New RNA-Based Measure Predicts Mortality Risk and Tracks Aging

Aging is a complex biological process that affects multiple systems in the body and increases the risk of disease and death. Scientists have long sought accurate ways to measure biological aging, which can help assess individual health risks and guide interventions. Traditional measures like DNA methylation and blood biomarkers have limitations. RNA, which reflects real-time gene activity, offers another path, but existing RNA-based aging tools often rely on small or non-representative datasets. Accurate, flexible, and scalable tools that can track biological aging across diverse populations remain in high demand. Now, researchers have developed a new solution that uses RNA to predict a person’s risk of dying and detect changes in their biological age as their health evolves.
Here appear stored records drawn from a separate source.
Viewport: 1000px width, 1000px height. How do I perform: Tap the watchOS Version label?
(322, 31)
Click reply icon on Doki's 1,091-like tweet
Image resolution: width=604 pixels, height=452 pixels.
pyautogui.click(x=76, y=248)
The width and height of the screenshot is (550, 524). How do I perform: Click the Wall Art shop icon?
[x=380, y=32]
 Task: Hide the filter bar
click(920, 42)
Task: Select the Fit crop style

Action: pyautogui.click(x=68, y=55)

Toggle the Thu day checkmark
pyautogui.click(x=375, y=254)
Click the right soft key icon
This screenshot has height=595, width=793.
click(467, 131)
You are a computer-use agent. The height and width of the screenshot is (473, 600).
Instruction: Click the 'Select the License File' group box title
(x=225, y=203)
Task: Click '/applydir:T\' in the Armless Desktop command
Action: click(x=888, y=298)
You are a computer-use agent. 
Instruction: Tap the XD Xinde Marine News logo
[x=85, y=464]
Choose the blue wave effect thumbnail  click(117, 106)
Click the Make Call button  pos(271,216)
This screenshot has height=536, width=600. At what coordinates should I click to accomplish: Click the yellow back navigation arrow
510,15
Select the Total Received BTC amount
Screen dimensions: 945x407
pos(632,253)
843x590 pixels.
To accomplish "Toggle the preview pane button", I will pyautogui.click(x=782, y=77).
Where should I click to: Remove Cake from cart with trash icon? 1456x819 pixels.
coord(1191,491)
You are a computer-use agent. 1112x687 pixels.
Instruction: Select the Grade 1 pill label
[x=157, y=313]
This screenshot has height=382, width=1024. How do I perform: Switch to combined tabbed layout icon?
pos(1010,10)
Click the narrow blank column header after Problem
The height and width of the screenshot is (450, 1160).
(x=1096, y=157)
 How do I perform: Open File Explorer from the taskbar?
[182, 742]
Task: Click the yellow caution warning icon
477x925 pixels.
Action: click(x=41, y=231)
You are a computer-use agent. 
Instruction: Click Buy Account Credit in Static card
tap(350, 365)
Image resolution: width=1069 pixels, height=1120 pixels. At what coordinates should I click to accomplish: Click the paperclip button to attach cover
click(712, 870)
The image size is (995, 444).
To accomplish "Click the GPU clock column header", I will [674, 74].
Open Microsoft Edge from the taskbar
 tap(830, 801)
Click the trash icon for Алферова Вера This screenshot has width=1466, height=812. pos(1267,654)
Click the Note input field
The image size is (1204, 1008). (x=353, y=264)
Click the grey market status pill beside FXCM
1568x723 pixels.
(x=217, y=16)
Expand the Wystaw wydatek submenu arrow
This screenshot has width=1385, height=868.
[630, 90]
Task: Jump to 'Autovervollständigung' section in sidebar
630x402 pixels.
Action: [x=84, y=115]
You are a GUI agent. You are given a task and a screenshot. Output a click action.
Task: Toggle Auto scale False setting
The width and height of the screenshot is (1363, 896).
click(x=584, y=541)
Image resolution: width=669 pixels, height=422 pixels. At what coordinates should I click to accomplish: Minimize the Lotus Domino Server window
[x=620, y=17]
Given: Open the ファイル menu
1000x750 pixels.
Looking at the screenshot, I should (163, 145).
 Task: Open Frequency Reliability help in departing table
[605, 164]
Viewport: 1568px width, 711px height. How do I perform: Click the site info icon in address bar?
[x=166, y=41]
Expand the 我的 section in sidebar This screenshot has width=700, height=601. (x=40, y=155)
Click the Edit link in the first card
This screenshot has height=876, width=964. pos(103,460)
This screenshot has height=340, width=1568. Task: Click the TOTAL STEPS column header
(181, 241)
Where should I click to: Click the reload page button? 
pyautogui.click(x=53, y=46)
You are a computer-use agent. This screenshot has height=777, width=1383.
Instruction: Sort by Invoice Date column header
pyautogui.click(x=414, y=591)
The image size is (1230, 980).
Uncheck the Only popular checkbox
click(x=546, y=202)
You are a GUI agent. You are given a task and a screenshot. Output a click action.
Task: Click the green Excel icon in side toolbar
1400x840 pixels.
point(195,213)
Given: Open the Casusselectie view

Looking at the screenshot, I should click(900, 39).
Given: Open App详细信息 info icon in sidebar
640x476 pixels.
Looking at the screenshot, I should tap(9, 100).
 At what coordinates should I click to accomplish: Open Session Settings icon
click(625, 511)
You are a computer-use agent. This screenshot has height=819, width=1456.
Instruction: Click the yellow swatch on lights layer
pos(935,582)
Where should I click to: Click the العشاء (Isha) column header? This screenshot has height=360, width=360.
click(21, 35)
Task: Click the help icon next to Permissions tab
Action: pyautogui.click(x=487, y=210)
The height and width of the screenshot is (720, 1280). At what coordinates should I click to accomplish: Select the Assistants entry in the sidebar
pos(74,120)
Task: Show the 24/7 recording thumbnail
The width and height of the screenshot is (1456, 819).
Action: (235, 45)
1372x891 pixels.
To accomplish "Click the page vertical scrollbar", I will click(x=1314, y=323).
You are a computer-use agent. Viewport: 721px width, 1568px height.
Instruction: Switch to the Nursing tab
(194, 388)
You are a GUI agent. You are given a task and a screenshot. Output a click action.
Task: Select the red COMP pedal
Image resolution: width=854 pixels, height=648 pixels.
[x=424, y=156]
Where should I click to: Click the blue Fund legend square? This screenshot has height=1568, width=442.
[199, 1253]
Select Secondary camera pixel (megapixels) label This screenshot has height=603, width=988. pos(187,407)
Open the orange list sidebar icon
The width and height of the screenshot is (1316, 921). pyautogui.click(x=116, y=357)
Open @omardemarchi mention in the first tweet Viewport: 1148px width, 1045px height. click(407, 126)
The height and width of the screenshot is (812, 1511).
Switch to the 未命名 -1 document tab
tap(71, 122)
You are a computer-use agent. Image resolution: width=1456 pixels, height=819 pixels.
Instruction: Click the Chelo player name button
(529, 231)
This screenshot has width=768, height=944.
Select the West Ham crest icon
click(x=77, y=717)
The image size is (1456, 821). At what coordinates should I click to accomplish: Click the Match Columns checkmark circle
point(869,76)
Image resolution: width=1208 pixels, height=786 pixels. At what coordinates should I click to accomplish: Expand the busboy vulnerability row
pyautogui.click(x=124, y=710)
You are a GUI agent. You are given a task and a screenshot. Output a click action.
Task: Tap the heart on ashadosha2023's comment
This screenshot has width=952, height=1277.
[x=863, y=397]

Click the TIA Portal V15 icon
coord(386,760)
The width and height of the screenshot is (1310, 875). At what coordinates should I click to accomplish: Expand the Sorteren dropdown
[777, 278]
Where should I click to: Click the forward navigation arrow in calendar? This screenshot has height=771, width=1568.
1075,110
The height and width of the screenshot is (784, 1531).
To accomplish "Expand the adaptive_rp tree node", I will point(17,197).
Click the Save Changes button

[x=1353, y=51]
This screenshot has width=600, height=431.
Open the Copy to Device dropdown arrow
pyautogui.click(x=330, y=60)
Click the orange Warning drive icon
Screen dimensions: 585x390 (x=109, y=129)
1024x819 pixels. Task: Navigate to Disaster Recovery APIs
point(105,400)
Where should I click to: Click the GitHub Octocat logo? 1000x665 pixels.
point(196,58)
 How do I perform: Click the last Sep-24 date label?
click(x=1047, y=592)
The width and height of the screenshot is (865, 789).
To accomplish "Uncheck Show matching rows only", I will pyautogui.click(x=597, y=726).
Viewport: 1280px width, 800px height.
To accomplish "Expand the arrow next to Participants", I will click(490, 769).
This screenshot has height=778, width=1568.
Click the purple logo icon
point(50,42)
The RNA-based aging tool, called Transcriptomic Mortality-risk Age (TraMA), was developed by researchers from the University of Southern California (Los Angeles, CA, USA) by analyzing RNA sequencing data from nearly 4,000 U.S. adults aged 50 and older. TraMA estimates biological aging based on gene expression profiles and was developed using modern sequencing technology and a nationally representative dataset. Unlike previous RNA-based aging measures, TraMA offers greater reliability and captures key biological changes associated with inflammation, immune function, and kidney and brain health. The tool is also responsive to behavioral and socioeconomic factors, with older TraMA scores linked to smoking, obesity, and low physical activity. It can track biological aging over time, offering insight into how lifestyle and health influence gene expression patterns.

TraMA was validated using data from the Long-Life Family Study and multiple publicly available datasets involving patients with diabetes, sepsis, and cancer. The findings, published in Aging (Aging-US), showed that TraMA is a strong and independent predictor of early death, multiple chronic diseases, poor cognitive function, and difficulties with daily activities. It outperformed well-known biological aging measures like GrimAge and PhenoAge by capturing distinct and complementary aspects of aging. TraMA also proved effective across different populations and sample sizes, including both large-scale surveys and small clinical cohorts. Going forward, researchers hope to use TraMA to enable more precise investigations into the interplay between genes, environment, and health outcomes, ultimately helping extend human lifespan.

“TraMA is likely to be of particular value to researchers interested in understanding the biological processes underlying health and aging, and for social, psychological, epidemiological, and demographic studies of health and aging,” said Eric T. Klopack, lead author of the TraMA study.